This is useful when a method needs to be transpiled but declared using a macro.

CustomFileNameAttribute

Methods, fields and types annotated with [CustomFileName] allows changing the name of the header and source file that the type will be declared and implemented in.

CustomFunctionNameAttribute

Methods annotated with [CustomFunctionName] allow the method to be named something specific when transpiled instead of relying on its auto-generated name.

This allows providing a nicer name for functions that need to be called from the integrated C99 code.

InitialGlobalValueAttribute

A field annotated with [InitialGlobalValue("someValue")] will be transpiled with the raw string argument set as the initial value of the global field. This is required for setting an initial value, since providing an initial value in the normal C# method via = is done via static constructors, which may not always be executed as expected on some platforms.

An example of this being useful is for a statically sized array where you want specific default values.

IgnoreInHeaderAttribute

Methods, fields, and types annotated with [IgnoreInHeader] will only be declared in a source file and not exist in a header file.

NativeFunctionCallAttribute

Annotating a method with the [NativeFunctionCall] tells the transpiler that any calls to the method should be replaced with a function with the provided name. This allows using the .net method as a stub, and replace it with a function defined in C.

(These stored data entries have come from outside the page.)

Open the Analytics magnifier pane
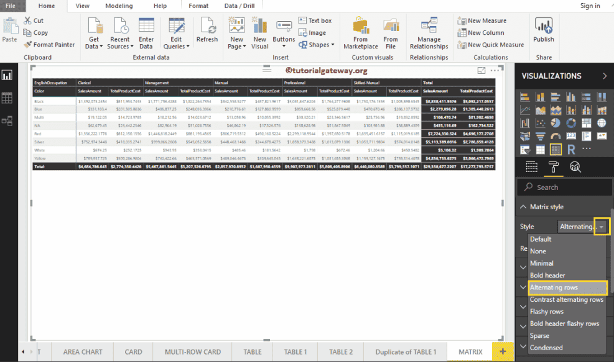pyautogui.click(x=575, y=167)
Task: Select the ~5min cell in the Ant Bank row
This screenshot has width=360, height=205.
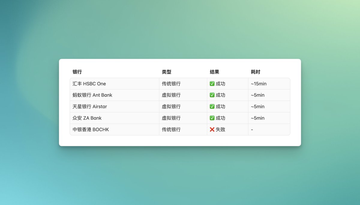Action: (258, 95)
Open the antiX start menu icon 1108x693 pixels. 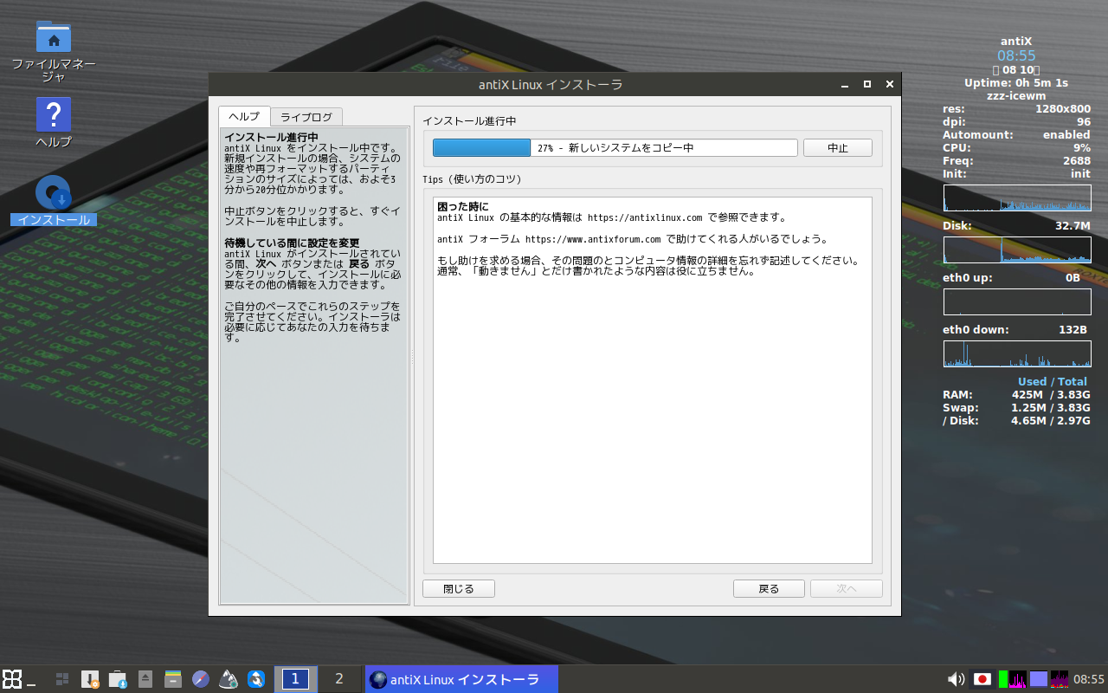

This can be used for transpiled code to call functionality that needs to be specially optimized, or invoking capabilities that can't be invoked from transpiled code (e.g. printf());

NativeGlobalAttribute

Static fields can be annotated with [NativeGlobal] to denote that the field itself shouldn't be transpiled, but instead references to it are replaced with calls to a natively defined global.

This is useful when integrating into a system that has globals defined and they need to be referenced by the .net code.

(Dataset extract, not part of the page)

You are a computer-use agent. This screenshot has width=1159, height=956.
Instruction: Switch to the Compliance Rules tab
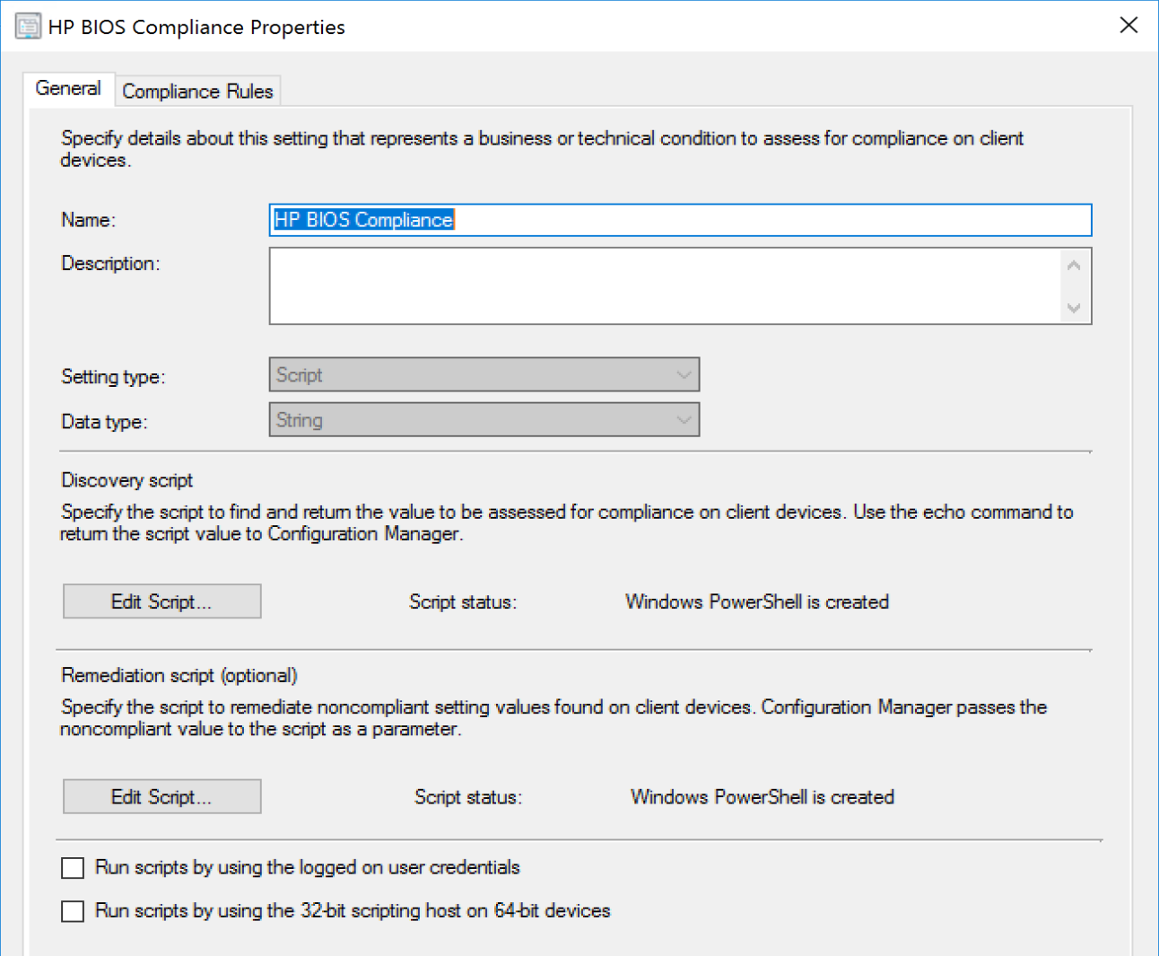click(197, 92)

StaticallySizedArrayAttribute

Fields annotated with [StaticallySizedArray] will be transpiled as an array whose size is declared at compile time, essentially creating a fixed byte array.

WithCAttributeAttribute

Methods and fields with the [WithCAttribute("someAttribute")] allow the method or field to contain a specific C attribute after transpilation. This allows for gcc/msvc/ebpf specific attributes in transpiled code.

Transpiler Plugins

Different platforms have different requirements for the C code that they generate. For example:

  • The SNES C compiler is not fully c99 compliant, and thus can't have '{0}' initializers for global fields.
  • Linux eBPF applications require <vmlinux.h> and not <stdlib.h> for primitive types, and must use __s32 instead of int32_t for int types

Likewise, users of the transpiler might want custom attributes to make the API more ergonomic for a specific platform, such as making it easier to declare SNES assembly label references, or Linux eBPF license declarations.

All of these examples are customizations that are specific to an individual transpilation target and not general enough to make sense as part of the dntc framework.

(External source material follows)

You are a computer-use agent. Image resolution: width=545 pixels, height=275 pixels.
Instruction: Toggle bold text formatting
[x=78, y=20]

These are accomplished by creating implementations of the ITranspilerPlugin interface. This interface allows declaring if the transpiler's native types should be defined (e.g. int32_t from <stdlib.h>) or if they should be ignored so they can be swapped out.

Likewise, the transpiler plugin also allows adding custom definers and mutators that are added to the transpilation pipeline.

Transpiler plugins are specified by PluginAssembly value in the manifest. When specified, the transpiler will automatically pick up ITranspilerPlugin implementation in the specified assembly and utilize it.

Reference Types

On platforms that support dynamic memory allocation, .net reference types can be used. This includes inheritance support.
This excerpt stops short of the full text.